Bolloré ou les Editions Noir et Rouge
Tout le monde se plaint de la conquête des médias et l’édition par Bolloré, ce dernier ayant pour but de coloniser tout un secteur afin d’en faire un instrument de propagande. L’emprise de Bolloré sur l’édition vise la mise au pas de la liberté éditoriale mais cela correspond à la croisade culturelle qu’il a entreprise sur le plan idéologique. Les thèmes de l’extrême-droite sont ainsi portés par un milliardaire qui a les moyens financiers de ses ambitions.

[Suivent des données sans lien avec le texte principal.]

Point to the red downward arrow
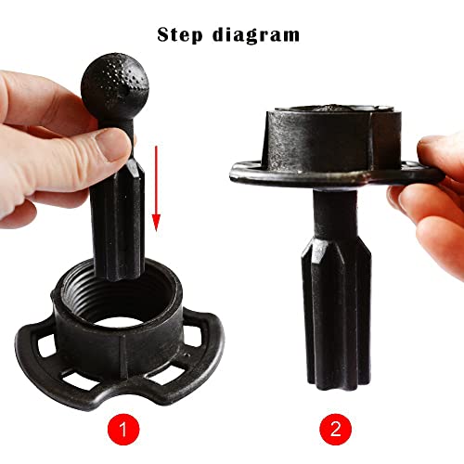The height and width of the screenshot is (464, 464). (x=157, y=186)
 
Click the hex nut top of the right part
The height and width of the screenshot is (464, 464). (x=324, y=134)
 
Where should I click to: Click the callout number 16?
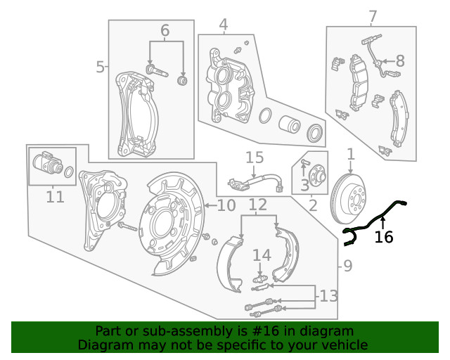(x=384, y=237)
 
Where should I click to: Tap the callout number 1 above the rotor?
(x=350, y=153)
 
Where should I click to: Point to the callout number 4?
(x=223, y=25)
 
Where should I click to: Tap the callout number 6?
(x=165, y=30)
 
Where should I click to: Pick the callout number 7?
(x=373, y=16)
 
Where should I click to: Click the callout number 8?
(x=399, y=61)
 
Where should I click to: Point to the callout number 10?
(x=226, y=205)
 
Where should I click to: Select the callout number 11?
(x=55, y=197)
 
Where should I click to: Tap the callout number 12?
(x=258, y=205)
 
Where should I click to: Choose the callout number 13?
(x=328, y=296)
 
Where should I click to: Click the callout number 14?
(x=261, y=255)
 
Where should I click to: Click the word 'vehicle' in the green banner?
(x=344, y=345)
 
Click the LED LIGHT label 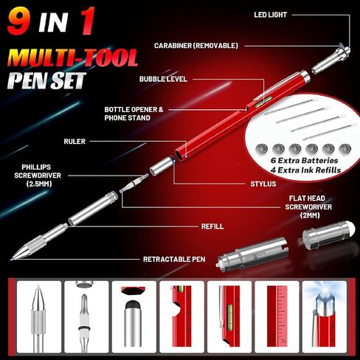coord(270,15)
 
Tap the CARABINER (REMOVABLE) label coord(196,46)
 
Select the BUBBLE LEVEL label coord(163,79)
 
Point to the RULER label coord(75,142)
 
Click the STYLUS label coord(263,184)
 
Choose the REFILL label coord(212,226)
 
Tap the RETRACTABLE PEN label coord(174,259)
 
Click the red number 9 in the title coord(18,21)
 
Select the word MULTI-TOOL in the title coord(72,58)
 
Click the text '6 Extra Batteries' coord(305,160)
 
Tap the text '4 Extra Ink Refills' coord(306,170)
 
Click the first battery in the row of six coord(262,149)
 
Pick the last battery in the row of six coord(345,149)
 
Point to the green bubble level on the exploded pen coord(258,103)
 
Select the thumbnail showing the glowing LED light coord(325,317)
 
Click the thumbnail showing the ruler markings coord(277,317)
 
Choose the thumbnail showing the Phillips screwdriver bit coord(86,317)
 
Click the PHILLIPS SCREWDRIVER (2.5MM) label coord(38,176)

Les thèmes concernant le déclin français, l’insécurité, les migrants voire le grand remplacement… sont portés avec des moyens jusqu’à présent inégalés. Au-delà du capitalisme financier qui tend à davantage de concentration pour augmenter ses profits, c’est l’entreprise idéologique conservatrice et d’extrême-droite qui doit nous inquiéter. Les instituts de sondage nous martèlent déjà que Marine Le Pen et Jordan Bardella caracolent en tête des intentions de vote de la présidentielle de 2027. Si on ajoute l’ingérence russe dans les prochaines élections et la bollorisation de l’espace éditorial, on constate que les puissances de l’argent ( avec Stérin etc.) veulent faire la pluie et le beau temps dans l’espace politique.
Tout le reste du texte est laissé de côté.